Those high level estimates are what often are so wrong. I think that one of the biggest reasons is that as project team members we’re giving estimates like “2 weeks”. “2 weeks” isn’t really an estimate, it’s a guess, a prediction.
An estimate is something like “1-4 weeks” or “3-5 days”. It really should be a range. One big downside of single-point guesses is that the guess is likely to be treated like a promise. On the other hand, giving a ranged estimate opens the discussion of what could happen (risks) that would push the effort towards the worst case end of the estimate or bring it in towards the best case end.

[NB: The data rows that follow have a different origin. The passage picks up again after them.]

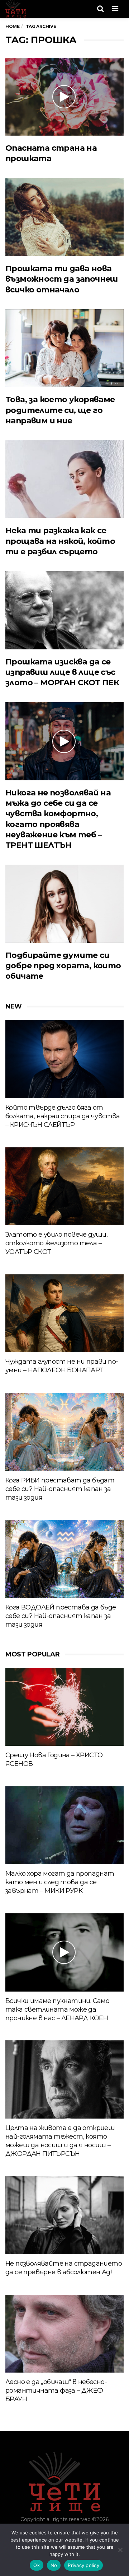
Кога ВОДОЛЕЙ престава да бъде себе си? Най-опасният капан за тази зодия (60, 1615)
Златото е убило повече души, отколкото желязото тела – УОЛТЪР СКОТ (56, 1243)
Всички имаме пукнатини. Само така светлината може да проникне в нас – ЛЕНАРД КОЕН (57, 2009)
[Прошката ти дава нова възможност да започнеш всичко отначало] (64, 217)
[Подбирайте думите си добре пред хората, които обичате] (64, 904)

One of the primary problems is that project managers need a single number to plug into MS Project (or any number of similar tools). That coupled with the observation that these single-point guesses (especially at the high-level) are treated as promises pretty much make a person want to give up on high-level estimation altogether.
If you always give all of your estimates in ranges (e.g. 4-6 person weeks, 1-3 days, 6-9 staff months, etc) it is quite clear that it is an estimate, not a prediction or a promise. Giving a range opens the discussion of what could happen (risks) that would push the effort towards the worst case end of the estimate or bring it in towards the best case end.
Another nice thing about ranged estimates is that when you are asked to estimate something with poorly defined requirements you can give wide ranges to communicate the uncertainty. Well defined, believable requirements get estimates like 5-7 weeks whereas poorly defined, nebulous requirements get estimates like 4-20 weeks. This is especially true when giving high-level estimates.
There’s pretty much no way to get around doing high-level estimates. Your business needs some idea of the investment required to complete a project in order to make trade-offs. Hopefully this happens before your development team spends a bunch of time doing detailed estimates. Also folks in other departments (e.g. marketing, operations, manufacturing,…) need some idea of when they are likely to take delivery of the software. A team that can accurately (not precisely) give high-level estimates for these things gives their company a real competitive advantage.
So while it is frustrating, there are ways to do it and retain your sanity.